- REQUIRED ACTION: The listing should be printed again without a single change.

:: EXERCISE INPUTS

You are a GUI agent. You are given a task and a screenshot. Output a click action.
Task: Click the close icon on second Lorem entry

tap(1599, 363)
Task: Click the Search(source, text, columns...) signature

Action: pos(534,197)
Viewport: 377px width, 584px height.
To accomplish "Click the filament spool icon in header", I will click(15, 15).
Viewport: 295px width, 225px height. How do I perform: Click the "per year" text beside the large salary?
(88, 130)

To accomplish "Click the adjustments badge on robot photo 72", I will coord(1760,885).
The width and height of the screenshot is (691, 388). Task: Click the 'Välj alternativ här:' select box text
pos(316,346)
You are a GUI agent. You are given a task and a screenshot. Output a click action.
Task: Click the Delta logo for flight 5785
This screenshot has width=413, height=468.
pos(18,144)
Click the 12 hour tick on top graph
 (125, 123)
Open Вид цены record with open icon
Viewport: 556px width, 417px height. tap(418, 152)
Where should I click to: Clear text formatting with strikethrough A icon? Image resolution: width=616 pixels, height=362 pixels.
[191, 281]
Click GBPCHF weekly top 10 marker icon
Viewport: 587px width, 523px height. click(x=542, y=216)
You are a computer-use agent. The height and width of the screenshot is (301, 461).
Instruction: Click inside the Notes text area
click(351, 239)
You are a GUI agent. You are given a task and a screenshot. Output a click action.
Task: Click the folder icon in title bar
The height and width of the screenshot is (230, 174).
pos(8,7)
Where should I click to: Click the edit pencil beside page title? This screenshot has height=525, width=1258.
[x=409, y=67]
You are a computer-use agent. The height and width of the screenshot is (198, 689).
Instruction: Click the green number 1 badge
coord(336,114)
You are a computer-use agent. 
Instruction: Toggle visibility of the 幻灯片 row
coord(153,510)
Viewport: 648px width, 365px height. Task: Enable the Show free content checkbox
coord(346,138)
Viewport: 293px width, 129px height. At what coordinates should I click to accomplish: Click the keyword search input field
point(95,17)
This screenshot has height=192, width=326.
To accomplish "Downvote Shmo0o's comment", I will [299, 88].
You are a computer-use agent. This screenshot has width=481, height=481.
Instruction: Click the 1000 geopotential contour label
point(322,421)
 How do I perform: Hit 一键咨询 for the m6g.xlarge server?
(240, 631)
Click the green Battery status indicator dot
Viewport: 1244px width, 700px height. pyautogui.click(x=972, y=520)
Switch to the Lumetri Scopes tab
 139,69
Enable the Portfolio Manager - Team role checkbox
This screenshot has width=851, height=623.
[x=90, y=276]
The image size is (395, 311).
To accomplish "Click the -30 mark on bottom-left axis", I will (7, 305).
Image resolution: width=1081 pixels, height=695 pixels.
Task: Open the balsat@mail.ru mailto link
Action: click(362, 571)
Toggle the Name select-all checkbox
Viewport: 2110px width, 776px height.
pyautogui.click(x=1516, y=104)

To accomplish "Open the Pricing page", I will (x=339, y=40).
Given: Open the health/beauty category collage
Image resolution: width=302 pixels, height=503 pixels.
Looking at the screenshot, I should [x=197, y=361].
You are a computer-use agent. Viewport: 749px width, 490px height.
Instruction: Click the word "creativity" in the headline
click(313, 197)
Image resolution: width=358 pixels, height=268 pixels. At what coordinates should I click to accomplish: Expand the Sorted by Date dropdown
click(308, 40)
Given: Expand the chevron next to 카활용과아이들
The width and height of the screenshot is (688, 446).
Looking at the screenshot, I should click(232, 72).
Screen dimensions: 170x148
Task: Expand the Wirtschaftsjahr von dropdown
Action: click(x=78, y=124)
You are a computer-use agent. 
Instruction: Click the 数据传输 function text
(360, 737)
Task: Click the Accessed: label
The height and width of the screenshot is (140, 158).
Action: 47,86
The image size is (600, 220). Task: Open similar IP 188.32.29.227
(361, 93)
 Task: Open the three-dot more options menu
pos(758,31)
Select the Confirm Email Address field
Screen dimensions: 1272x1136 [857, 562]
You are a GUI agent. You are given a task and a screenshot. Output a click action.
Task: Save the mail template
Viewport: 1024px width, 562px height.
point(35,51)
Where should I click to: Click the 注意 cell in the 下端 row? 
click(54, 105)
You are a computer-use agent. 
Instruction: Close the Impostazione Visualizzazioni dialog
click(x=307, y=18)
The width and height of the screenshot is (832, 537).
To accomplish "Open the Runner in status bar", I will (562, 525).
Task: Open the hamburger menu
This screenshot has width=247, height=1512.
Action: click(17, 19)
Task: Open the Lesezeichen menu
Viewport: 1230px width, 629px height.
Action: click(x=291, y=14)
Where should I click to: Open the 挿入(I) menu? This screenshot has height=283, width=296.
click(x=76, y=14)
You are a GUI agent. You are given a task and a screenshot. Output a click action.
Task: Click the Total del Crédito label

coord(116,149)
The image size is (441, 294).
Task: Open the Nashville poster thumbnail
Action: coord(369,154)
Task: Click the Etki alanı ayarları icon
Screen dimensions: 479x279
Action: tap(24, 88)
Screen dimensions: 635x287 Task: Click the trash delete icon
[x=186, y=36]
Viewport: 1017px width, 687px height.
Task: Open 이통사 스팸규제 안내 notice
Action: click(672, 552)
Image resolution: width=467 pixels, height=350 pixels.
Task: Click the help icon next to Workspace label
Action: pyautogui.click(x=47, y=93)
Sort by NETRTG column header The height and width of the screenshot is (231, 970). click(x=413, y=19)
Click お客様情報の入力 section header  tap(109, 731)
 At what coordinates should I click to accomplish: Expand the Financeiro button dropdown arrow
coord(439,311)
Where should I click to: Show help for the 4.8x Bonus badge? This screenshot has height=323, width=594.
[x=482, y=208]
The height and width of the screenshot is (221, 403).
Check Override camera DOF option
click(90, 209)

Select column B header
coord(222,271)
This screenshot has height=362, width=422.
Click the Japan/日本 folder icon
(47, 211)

::::

- TASK SOLUTION:
You are a GUI agent. You are given a task and a screenshot. Output a click action.
Task: Click the close icon on second Lorem entry

tap(1599, 363)
Task: Click the Search(source, text, columns...) signature

Action: pos(534,197)
Viewport: 377px width, 584px height.
To accomplish "Click the filament spool icon in header", I will click(15, 15).
Viewport: 295px width, 225px height. How do I perform: Click the "per year" text beside the large salary?
(88, 130)

To accomplish "Click the adjustments badge on robot photo 72", I will coord(1760,885).
The width and height of the screenshot is (691, 388). Task: Click the 'Välj alternativ här:' select box text
pos(316,346)
You are a GUI agent. You are given a task and a screenshot. Output a click action.
Task: Click the Delta logo for flight 5785
This screenshot has width=413, height=468.
pos(18,144)
Click the 12 hour tick on top graph
 (125, 123)
Open Вид цены record with open icon
Viewport: 556px width, 417px height. tap(418, 152)
Where should I click to: Clear text formatting with strikethrough A icon? Image resolution: width=616 pixels, height=362 pixels.
[191, 281]
Click GBPCHF weekly top 10 marker icon
Viewport: 587px width, 523px height. click(x=542, y=216)
You are a computer-use agent. The height and width of the screenshot is (301, 461).
Instruction: Click inside the Notes text area
click(351, 239)
You are a GUI agent. You are given a task and a screenshot. Output a click action.
Task: Click the folder icon in title bar
The height and width of the screenshot is (230, 174).
pos(8,7)
Where should I click to: Click the edit pencil beside page title? This screenshot has height=525, width=1258.
[x=409, y=67]
You are a computer-use agent. The height and width of the screenshot is (198, 689).
Instruction: Click the green number 1 badge
coord(336,114)
You are a computer-use agent. 
Instruction: Toggle visibility of the 幻灯片 row
coord(153,510)
Viewport: 648px width, 365px height. Task: Enable the Show free content checkbox
coord(346,138)
Viewport: 293px width, 129px height. At what coordinates should I click to accomplish: Click the keyword search input field
point(95,17)
This screenshot has height=192, width=326.
To accomplish "Downvote Shmo0o's comment", I will [299, 88].
You are a computer-use agent. This screenshot has width=481, height=481.
Instruction: Click the 1000 geopotential contour label
point(322,421)
 How do I perform: Hit 一键咨询 for the m6g.xlarge server?
(240, 631)
Click the green Battery status indicator dot
Viewport: 1244px width, 700px height. pyautogui.click(x=972, y=520)
Switch to the Lumetri Scopes tab
 139,69
Enable the Portfolio Manager - Team role checkbox
This screenshot has width=851, height=623.
[x=90, y=276]
The image size is (395, 311).
To accomplish "Click the -30 mark on bottom-left axis", I will (7, 305).
Image resolution: width=1081 pixels, height=695 pixels.
Task: Open the balsat@mail.ru mailto link
Action: click(362, 571)
Toggle the Name select-all checkbox
Viewport: 2110px width, 776px height.
pyautogui.click(x=1516, y=104)

To accomplish "Open the Pricing page", I will (x=339, y=40).
Given: Open the health/beauty category collage
Image resolution: width=302 pixels, height=503 pixels.
Looking at the screenshot, I should [x=197, y=361].
You are a computer-use agent. Viewport: 749px width, 490px height.
Instruction: Click the word "creativity" in the headline
click(313, 197)
Image resolution: width=358 pixels, height=268 pixels. At what coordinates should I click to accomplish: Expand the Sorted by Date dropdown
click(308, 40)
Given: Expand the chevron next to 카활용과아이들
The width and height of the screenshot is (688, 446).
Looking at the screenshot, I should click(232, 72).
Screen dimensions: 170x148
Task: Expand the Wirtschaftsjahr von dropdown
Action: click(x=78, y=124)
You are a computer-use agent. 
Instruction: Click the 数据传输 function text
(360, 737)
Task: Click the Accessed: label
The height and width of the screenshot is (140, 158).
Action: 47,86
The image size is (600, 220). Task: Open similar IP 188.32.29.227
(361, 93)
 Task: Open the three-dot more options menu
pos(758,31)
Select the Confirm Email Address field
Screen dimensions: 1272x1136 [857, 562]
You are a GUI agent. You are given a task and a screenshot. Output a click action.
Task: Save the mail template
Viewport: 1024px width, 562px height.
point(35,51)
Where should I click to: Click the 注意 cell in the 下端 row? 
click(54, 105)
You are a computer-use agent. 
Instruction: Close the Impostazione Visualizzazioni dialog
click(x=307, y=18)
The width and height of the screenshot is (832, 537).
To accomplish "Open the Runner in status bar", I will (562, 525).
Task: Open the hamburger menu
This screenshot has width=247, height=1512.
Action: click(17, 19)
Task: Open the Lesezeichen menu
Viewport: 1230px width, 629px height.
Action: click(x=291, y=14)
Where should I click to: Open the 挿入(I) menu? This screenshot has height=283, width=296.
click(x=76, y=14)
You are a GUI agent. You are given a task and a screenshot. Output a click action.
Task: Click the Total del Crédito label

coord(116,149)
The image size is (441, 294).
Task: Open the Nashville poster thumbnail
Action: coord(369,154)
Task: Click the Etki alanı ayarları icon
Screen dimensions: 479x279
Action: tap(24, 88)
Screen dimensions: 635x287 Task: Click the trash delete icon
[x=186, y=36]
Viewport: 1017px width, 687px height.
Task: Open 이통사 스팸규제 안내 notice
Action: click(672, 552)
Image resolution: width=467 pixels, height=350 pixels.
Task: Click the help icon next to Workspace label
Action: pyautogui.click(x=47, y=93)
Sort by NETRTG column header The height and width of the screenshot is (231, 970). click(x=413, y=19)
Click お客様情報の入力 section header  tap(109, 731)
 At what coordinates should I click to accomplish: Expand the Financeiro button dropdown arrow
coord(439,311)
Where should I click to: Show help for the 4.8x Bonus badge? This screenshot has height=323, width=594.
[x=482, y=208]
The height and width of the screenshot is (221, 403).
Check Override camera DOF option
click(90, 209)

Select column B header
coord(222,271)
This screenshot has height=362, width=422.
Click the Japan/日本 folder icon
(47, 211)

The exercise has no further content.